If you change it to be volatile
Then you should get the desired result:
the preparation for printf reads from ram.
GCC 内联汇编器要求所有修改的寄存器和非易失性变量都列为输出或破坏者。在第二个示例中,GCC 可能并且确实假设分配给
in和out的寄存器不会改变。正确的做法是:
GCC inline assembler requires that all modified registers and non-volatile variables are listed as outputs or clobbers. In the second example GCC may and does assume that the registers allocated to
inandoutdo not change.A correct approach would be:
我在寻找类似问题的答案时发现了这个问题:如何绑定输入/输出寄存器。内联汇编器约束的 GCC 文档指出,输入寄存器列表中的
+前缀指定输入/输出寄存器。在这个例子中,在我看来,您更愿意保留变量
out的原始值。尽管如此,如果您想使用指令的后递增(!)变体,我认为您应该将参数声明为读/写。以下内容在我的 Raspberry Pi 2 上有效:通过这种方式,编译器可以清楚地了解代码的语义:
in和out指针都将更改(增加8 个元素)。免责声明:我不知道 ARM ABI 是否允许函数自由破坏 NEON 寄存器 d0 到 d7。在这个简单的例子中,这可能并不重要。
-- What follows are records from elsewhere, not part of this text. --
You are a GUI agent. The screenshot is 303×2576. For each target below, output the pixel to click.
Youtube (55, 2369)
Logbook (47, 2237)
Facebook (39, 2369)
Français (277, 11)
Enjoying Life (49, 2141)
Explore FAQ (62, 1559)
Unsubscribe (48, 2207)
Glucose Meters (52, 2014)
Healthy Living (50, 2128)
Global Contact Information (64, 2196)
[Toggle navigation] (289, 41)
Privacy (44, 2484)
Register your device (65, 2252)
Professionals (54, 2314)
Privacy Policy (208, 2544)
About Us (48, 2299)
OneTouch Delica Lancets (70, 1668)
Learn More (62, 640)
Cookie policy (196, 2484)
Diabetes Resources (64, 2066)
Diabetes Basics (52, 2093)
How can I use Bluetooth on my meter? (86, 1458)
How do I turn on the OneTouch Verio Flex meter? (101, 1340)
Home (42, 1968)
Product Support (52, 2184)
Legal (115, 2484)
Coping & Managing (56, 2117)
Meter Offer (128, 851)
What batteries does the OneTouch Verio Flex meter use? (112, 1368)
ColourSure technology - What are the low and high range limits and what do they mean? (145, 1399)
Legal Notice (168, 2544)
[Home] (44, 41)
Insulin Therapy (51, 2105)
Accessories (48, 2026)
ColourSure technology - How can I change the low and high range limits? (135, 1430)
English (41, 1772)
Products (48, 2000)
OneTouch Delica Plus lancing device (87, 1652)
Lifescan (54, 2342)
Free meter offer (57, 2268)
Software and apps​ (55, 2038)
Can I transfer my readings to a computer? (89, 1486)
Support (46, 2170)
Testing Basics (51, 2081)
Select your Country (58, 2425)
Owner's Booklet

I found this question while searching for the answer for a similar question: How to bind an input/output register. The GCC documentation of the inline assembler constrants says that the
+prefix in the input register list designates an input/output register.In the example, it seems to me that you would prefer to preserve the original value of the variable
out. Nevertheless, if you want to use the post-increment (!) variant of the instructions, I think that you should declare the parameters as read/write. The following worked on my Raspberry Pi 2:In this way, the semantics of the code is clear to the compiler: both the
inandoutpointers will be changed (incremented by 8 elements).Disclaimer: I do not know if the ARM ABI allows a function to freely clobber the NEON registers d0 through d7. In this simple example it probably does not matter.